Around the world, Visa > Master Card >> Amex. In many places they don't accept Amex at all.

In Europe:

  • Germany: they use Maestro circuit debit cards a lot. Those are really common, the next choice after cash.

  • France: they do accept "Maestro like" debit cards but they are not as common nor work as good. I could not get my Maestro card accepted by half the places (shops, gas stations...). Also, I could not pay their many toll highways if not with cash or VISA / Vanilla Master Card.

  • Italy: they accept Maestro and Maestro white label cards in a LOT of places, more often than where they accept credit cards. Italy got some seriously weird laws so carrying and paying with cash may be difficult. If you go with a Maestro card, check it's accepted by ATMs, they have some ATM circuits that don't take all the white labels, expecially in the south. VISA is accepted the most, Master Card tends to work but not all the varieties, make sure to have a the most standard Master Card possible. Amex is accepted in some hotels and restaurants and not elsewhere.

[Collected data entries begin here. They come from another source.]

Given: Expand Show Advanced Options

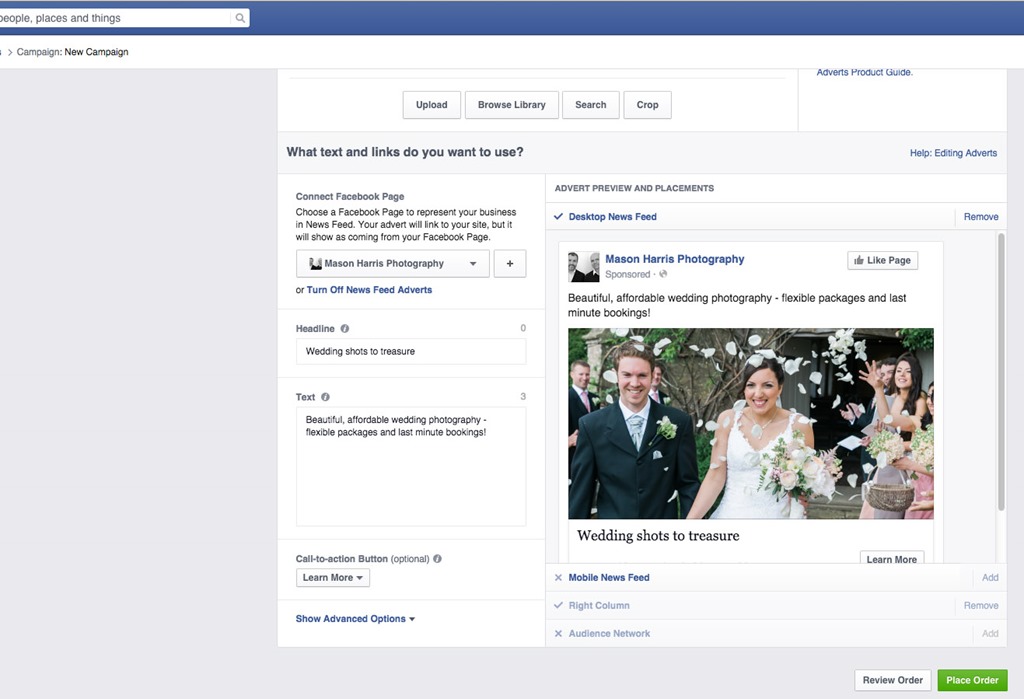Looking at the screenshot, I should (355, 619).
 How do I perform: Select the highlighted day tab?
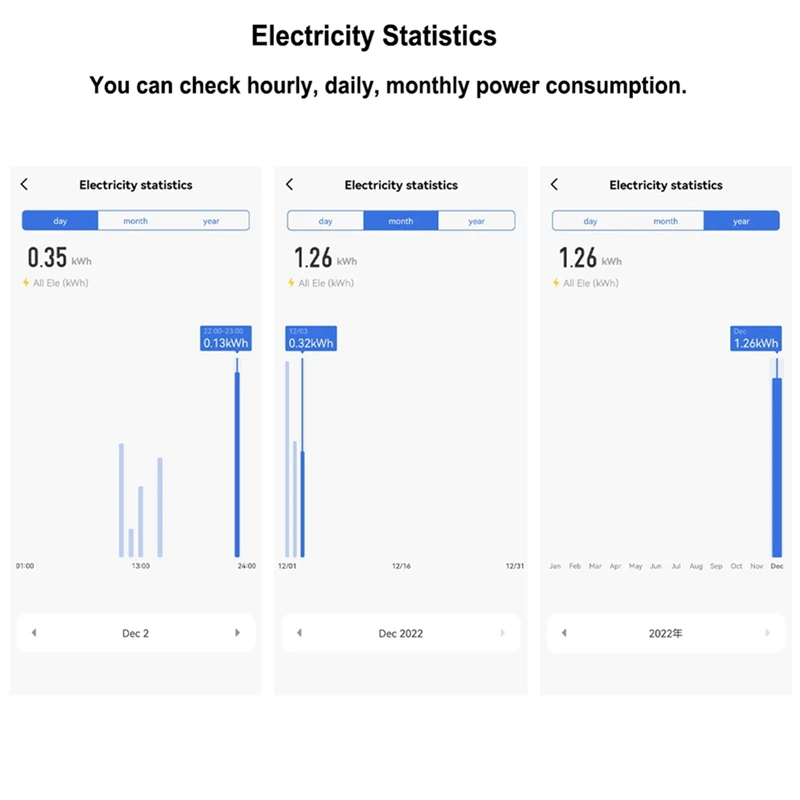[60, 221]
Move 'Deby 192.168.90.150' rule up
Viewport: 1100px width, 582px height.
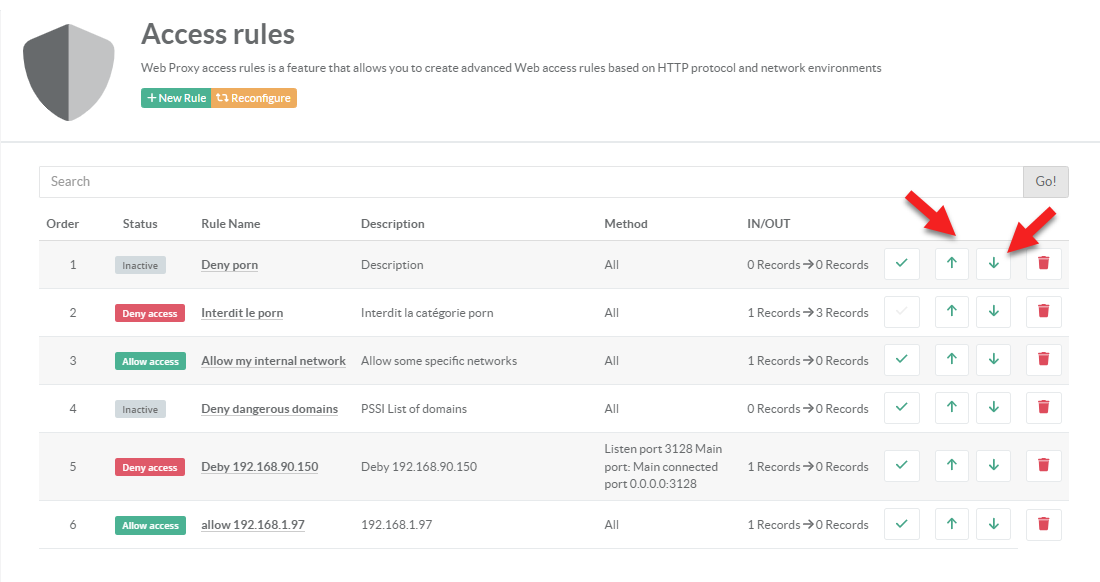pyautogui.click(x=951, y=466)
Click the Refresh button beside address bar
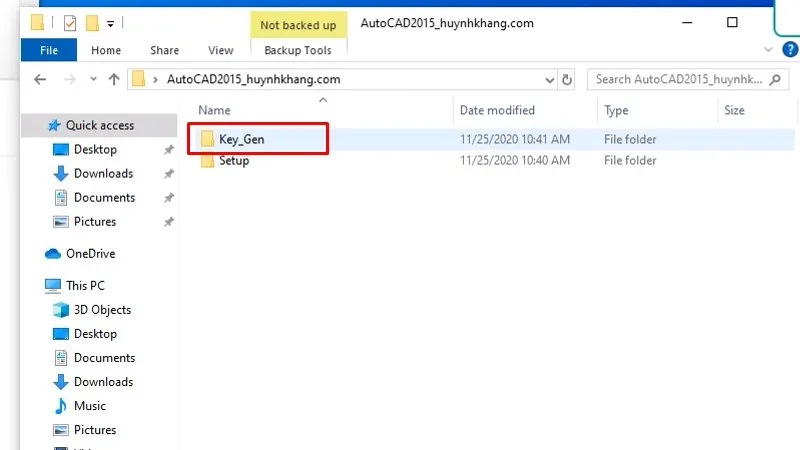Image resolution: width=800 pixels, height=450 pixels. (x=568, y=79)
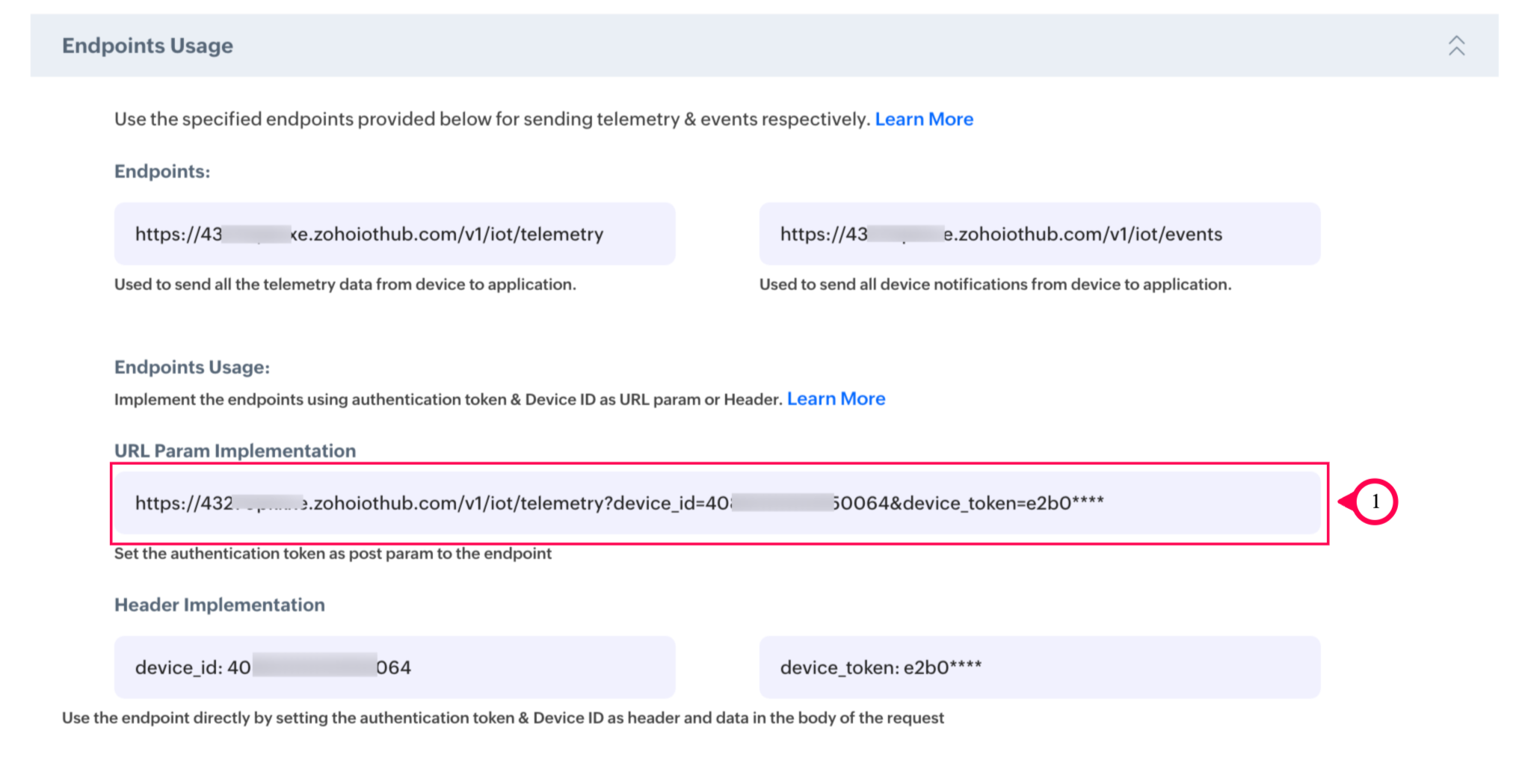Viewport: 1525px width, 784px height.
Task: Click the Endpoints Usage: subheading
Action: coord(192,368)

  • Spain: they accept Maestro expecially in the turistic locations. They also accept some common white labels. VISA and Mastercards are widely accepted expecially in the turistic locations. Amex is accepted at hotels and restaurants, I have talked with some shop owners and they all complained Amex charges more so they tend to not support it. Banks tend to give Master Card debit cards, Maestro is supported expecially because a lot of German tourists go to certain turistic places (in example: Canary Islands).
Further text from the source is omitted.